Problem to work on - Word for word, copy out the records given below.

Information given -

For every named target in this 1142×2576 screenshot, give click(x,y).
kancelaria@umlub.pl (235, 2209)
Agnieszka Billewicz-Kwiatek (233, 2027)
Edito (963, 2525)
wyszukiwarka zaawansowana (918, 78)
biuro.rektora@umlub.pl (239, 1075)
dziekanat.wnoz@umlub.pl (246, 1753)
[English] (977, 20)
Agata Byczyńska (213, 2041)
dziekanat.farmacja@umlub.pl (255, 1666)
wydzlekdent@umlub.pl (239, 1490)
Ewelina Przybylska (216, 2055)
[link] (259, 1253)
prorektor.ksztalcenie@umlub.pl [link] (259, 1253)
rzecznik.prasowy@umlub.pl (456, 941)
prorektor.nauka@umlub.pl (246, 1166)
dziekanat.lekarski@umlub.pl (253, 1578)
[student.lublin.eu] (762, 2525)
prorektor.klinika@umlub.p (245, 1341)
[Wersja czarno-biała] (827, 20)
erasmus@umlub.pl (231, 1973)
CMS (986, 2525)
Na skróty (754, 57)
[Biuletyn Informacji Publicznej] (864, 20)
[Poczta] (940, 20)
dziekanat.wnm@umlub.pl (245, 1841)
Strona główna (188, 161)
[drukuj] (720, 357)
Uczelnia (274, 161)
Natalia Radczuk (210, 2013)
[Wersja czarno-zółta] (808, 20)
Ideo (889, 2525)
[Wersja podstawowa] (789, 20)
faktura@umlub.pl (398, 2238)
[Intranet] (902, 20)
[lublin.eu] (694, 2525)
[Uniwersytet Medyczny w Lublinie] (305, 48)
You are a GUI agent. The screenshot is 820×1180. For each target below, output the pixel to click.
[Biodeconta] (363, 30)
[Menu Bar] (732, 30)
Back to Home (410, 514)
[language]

Reply to the task -
For every named target in this 1142×2576 screenshot, give click(x,y).
kancelaria@umlub.pl (235, 2209)
Agnieszka Billewicz-Kwiatek (233, 2027)
Edito (963, 2525)
wyszukiwarka zaawansowana (918, 78)
biuro.rektora@umlub.pl (239, 1075)
dziekanat.wnoz@umlub.pl (246, 1753)
[English] (977, 20)
Agata Byczyńska (213, 2041)
dziekanat.farmacja@umlub.pl (255, 1666)
wydzlekdent@umlub.pl (239, 1490)
Ewelina Przybylska (216, 2055)
[link] (259, 1253)
prorektor.ksztalcenie@umlub.pl [link] (259, 1253)
rzecznik.prasowy@umlub.pl (456, 941)
prorektor.nauka@umlub.pl (246, 1166)
dziekanat.lekarski@umlub.pl (253, 1578)
[student.lublin.eu] (762, 2525)
prorektor.klinika@umlub.p (245, 1341)
[Wersja czarno-biała] (827, 20)
erasmus@umlub.pl (231, 1973)
CMS (986, 2525)
Na skróty (754, 57)
[Biuletyn Informacji Publicznej] (864, 20)
[Poczta] (940, 20)
dziekanat.wnm@umlub.pl (245, 1841)
Strona główna (188, 161)
[drukuj] (720, 357)
Uczelnia (274, 161)
Natalia Radczuk (210, 2013)
[Wersja czarno-zółta] (808, 20)
Ideo (889, 2525)
[Wersja podstawowa] (789, 20)
faktura@umlub.pl (398, 2238)
[Intranet] (902, 20)
[lublin.eu] (694, 2525)
[Uniwersytet Medyczny w Lublinie] (305, 48)
You are a GUI agent. The screenshot is 820×1180. For each target below, output the pixel to click.
[Biodeconta] (363, 30)
[Menu Bar] (732, 30)
Back to Home (410, 514)
[language]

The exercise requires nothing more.